● LISTA DE EXERCÍCIOS:
#1 Copie do trecho exibido a parte que começa em "Lá pelas tantas, o" e termina em "de um condottiere.".
#2 Dê prosseguimento ao relato sobre o pai e o romance de Mika Waltari a partir de onde ele para.

● TRECHO EXIBIDO:
* * * *
Meu pai foi um leitor de literatura de ficção e cedo
descobriu que eu era interessado no assunto. Por meio dele descobri autores
como Balzac, Maupassant, Gogol e Conrad. E também Júlio Verne e Mika Waltari.
Dos seus livros, guardo muito poucos. Um deles, O
Aventureiro, de Mika Waltari (Editora Brasileira, 1956, 450 páginas), que li
na semana passada. Um autor finlandês muito famoso nas décadas de 1940 e 50 (e
até hoje editado no Brasil). No caso, uma narrativa ambientada no século XVI,
com o herói (um jovem finlandês) indo estudar na Universidade de Paris,
viajando pela Alemanha (tomando contato com Thomas Müntzer) e se envolvendo nas
guerras entre o Imperador do Sacro Império e o Papa, no território italiano.
Lá pelas tantas, o herói descobre umas cartas que
revelam um complô do Papa contra o Imperador e conclui que pode intervir na
disputa entre os poderosos. Consegue uma entrevista com o Imperador e fica
sabendo que nada do que ele conta é novidade. O Imperador está por dentro da
falsidade de seu adversário e ele, o herói da narrativa, não passa de um
soldadinho das tropas de um condottiere.
Em diversos momentos, ao ler o romance, era como se eu
conhecesse a história. Caminhando pelas ruas de Pelotas, na infância, escutei o
pai falar sobre casos semelhantes (talvez essa história mesma do romance de
Waltari). Almoçando num restaurante no entorno do Lago Negro, em Gramado, conversamos
sobre histórias de Papas e guerras contra o Sacro Império. Percorrendo as
prateleiras da antiga Livraria do Globo, na Rua da Praia, em Porto Alegre,
buscamos livros que esclarecessem a respeito dos conflitos entre Roma, Florença
e Milão, nos séculos XV e XVI.
* * * *
● SEÇÃO DE DADOS:
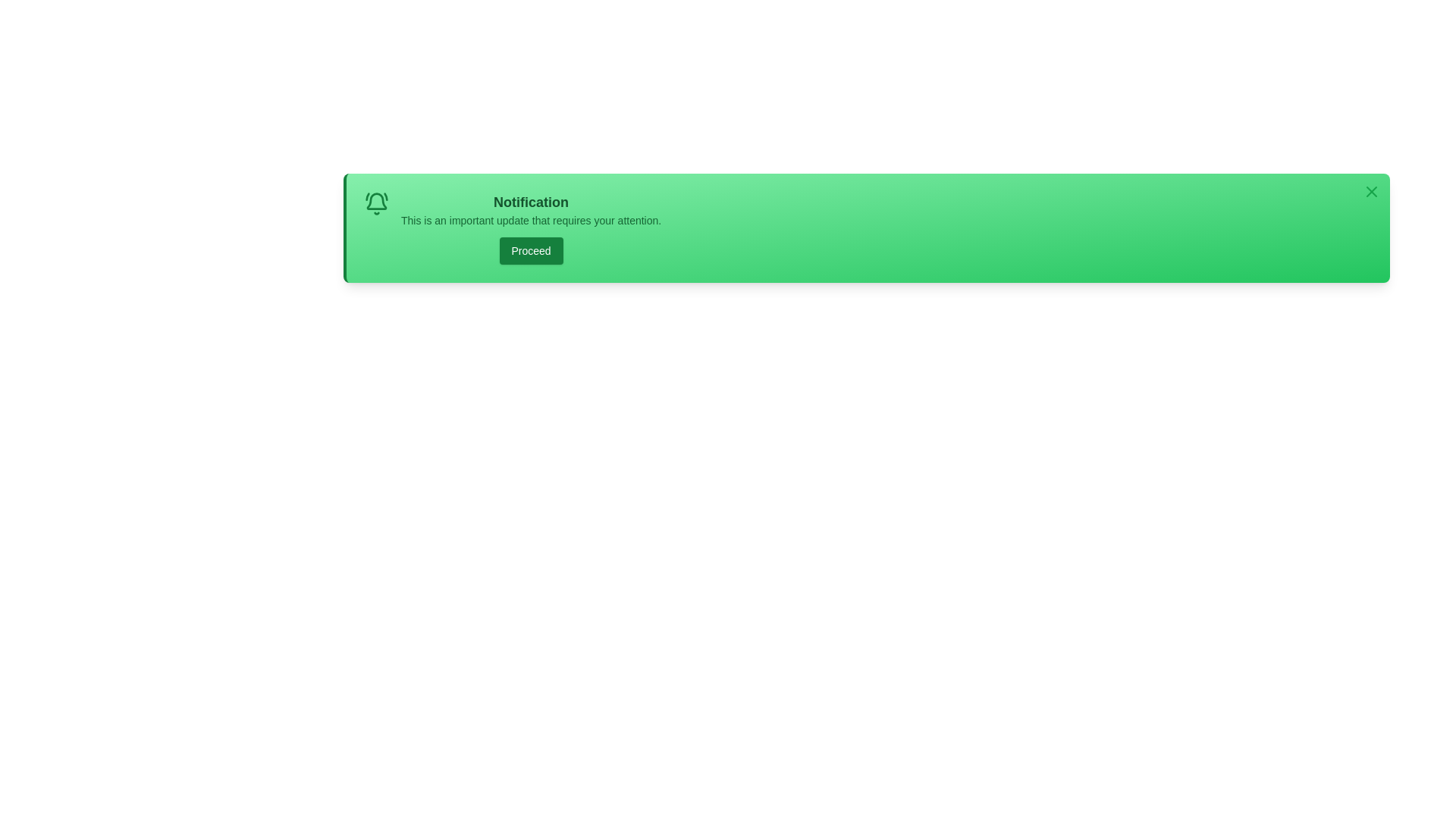 This screenshot has height=819, width=1456. What do you see at coordinates (531, 250) in the screenshot?
I see `the 'Proceed' button to confirm the action` at bounding box center [531, 250].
* * * *
● RESPOSTAS POR TAREFA:
#1
Lá pelas tantas, o herói descobre umas cartas que
revelam um complô do Papa contra o Imperador e conclui que pode intervir na
disputa entre os poderosos. Consegue uma entrevista com o Imperador e fica
sabendo que nada do que ele conta é novidade. O Imperador está por dentro da
falsidade de seu adversário e ele, o herói da narrativa, não passa de um
soldadinho das tropas de um condottiere.

#2
Quando fui conhecer o auditório do Banco da Província,
em Porto Alegre, e passei a mão no mármore frio e esplendoroso (vindo de Carrara,
na Itália), que decora o ambiente, era o mundo grandioso da Roma dos Papas e de
Michelangelo que eu buscava. Sentir a cor e a textura da mesma pedra que o
artista renascentista usara nas suas esculturas de figuras bíblicas: o Moisés
(para o túmulo do Papa Júlio II), a Virgem Maria (na Pietà).
Diante do conjunto escultórico Moisés, na
igreja San Pietro in Vincoli, em Roma, foram esses fios que juntei e que reúno até
hoje. Fios que passam pela infância e juventude e que me conectam às histórias
do pai, seus desejos e ambições, que me ligam à teia familiar de matriz
imigrante e me aproximam de grandes histórias. Fios (ou correntes) constituídos
por livros e filmes, conversas animadas, caminhadas e almoços.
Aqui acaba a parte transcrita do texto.